**SHORT TASK**
From the article about the BBC's Sherlock, copy out the passage between "Sherlock’s back —" and "less witty sibling.", inclusive.

**EXTRACT TO READ**
----------------------------------------

Sherlock’s back — that is to says Benedict Cumberbatch is back alongside well-meaning but rightly pissed-off partner Dr. John Watson (Martin Freeman) in the BBC series that has successfully rebooted Sir Arthur Conan Doyle’s character for the 21st century. But he’s not the only Sherlock in town, of course: there’s the Robert Downey Jr. movie franchise, but it’s increasingly hard to see a rounded character behind Downey’s constant riffing and mugging. Then there is that other TV reboot starring Jonny Lee Miller and Lucy Liu as the crime-solving duo — Elementary — but it’s kind of like Sherlock’s dumber, less witty sibling.

By most counts, Cumberbatch is the winner of the Sherlock wars, getting major attention playing the British detective as a cold, distant analytic who gradually reveals cracks in his armor. (Conan O’Brien jokes that Cumberbatch is no longer the “sexiest British actor alive”; he’s been replaced by Brinkley Dribblesnatch, Fognacious Quatch and Lord Percival Pudgepickle.)

In Season 3 we meet up with Cumberbatch’s Sherlock in a Serbian prison, two years after leaping headfirst off an apartment building, seemingly to his death. But this couldn’t be: Sherlock Holmes dead? Fans wouldn’t stand for it.

Conceived by Doctor Who veterans Steven Moffat and Mark Gatiss, the new Sherlock delivers hyperkinetic thrills. Text messages are spelled out onscreen; data from Sherlock’s brainpan likewise streams there when he goes to his “mind palace” to retrieve facts. Fan boys of the original Doyle stories — as well as acutely aware of fan noise — writer Gatiss and Moffat had to get on with the business of raising Sherlock from the dead in the digital age. It’s a time and place where no plot thread goes unexamined online, no gesture or inconsistency goes untweezed or untweeted. Fans can be a real pain in the arse, and Moffat/Gatiss plunge into the new season with this fact in mind. Everybody on the streets of London’s got an opinion: How did Sherlock fake his own death? The pulse-racing Mission: Impossible opening of episode one is just a classic bit of misdirection; it’s a fan boy’s dream of how the Baker Street detective elaborately skin-grafted his own mask onto the corpse of nemesis Moriarty (Andrew Scott) before tossing his body off the roof. (Another fan version suggests Sherlock and Moriarty are lovers, playing games to fool the public.) All this is wry commentary, Moffat admits, on the overwhelming online input from fans who keep suggesting plot turns and twists. Moffat, in a New York Times interview, insists he doesn’t want the tail to wag the dog, à la Lost: he and Gatiss are amused by all the fan interest, but they take away zero in terms of writing the next series.

----------------------------------------

**INFORMATION PROVIDED**
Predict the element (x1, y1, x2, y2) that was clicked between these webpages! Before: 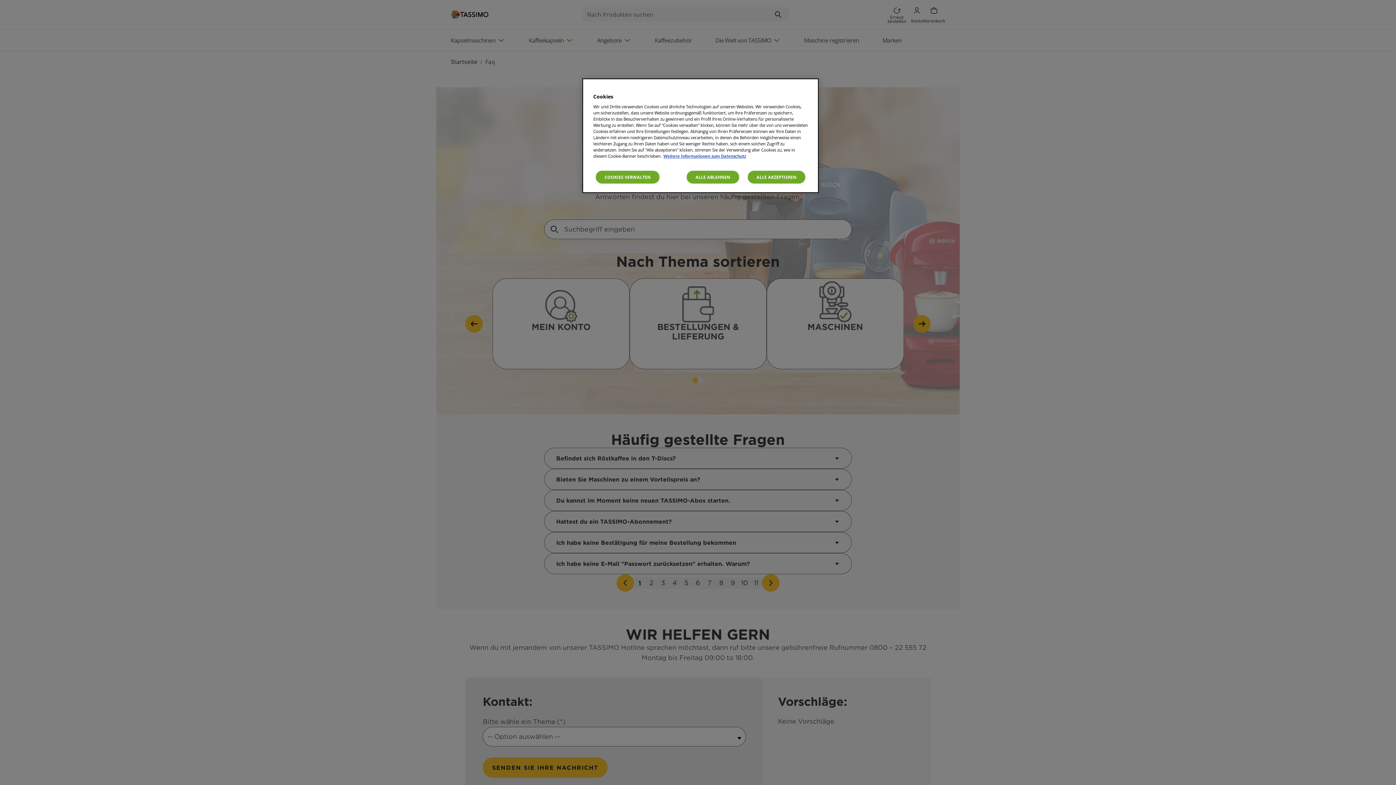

----------------------------------------

**REPLY TO THE EXERCISE**
Sherlock’s back — that is to says Benedict Cumberbatch is back alongside well-meaning but rightly pissed-off partner Dr. John Watson (Martin Freeman) in the BBC series that has successfully rebooted Sir Arthur Conan Doyle’s character for the 21st century. But he’s not the only Sherlock in town, of course: there’s the Robert Downey Jr. movie franchise, but it’s increasingly hard to see a rounded character behind Downey’s constant riffing and mugging. Then there is that other TV reboot starring Jonny Lee Miller and Lucy Liu as the crime-solving duo — Elementary — but it’s kind of like Sherlock’s dumber, less witty sibling.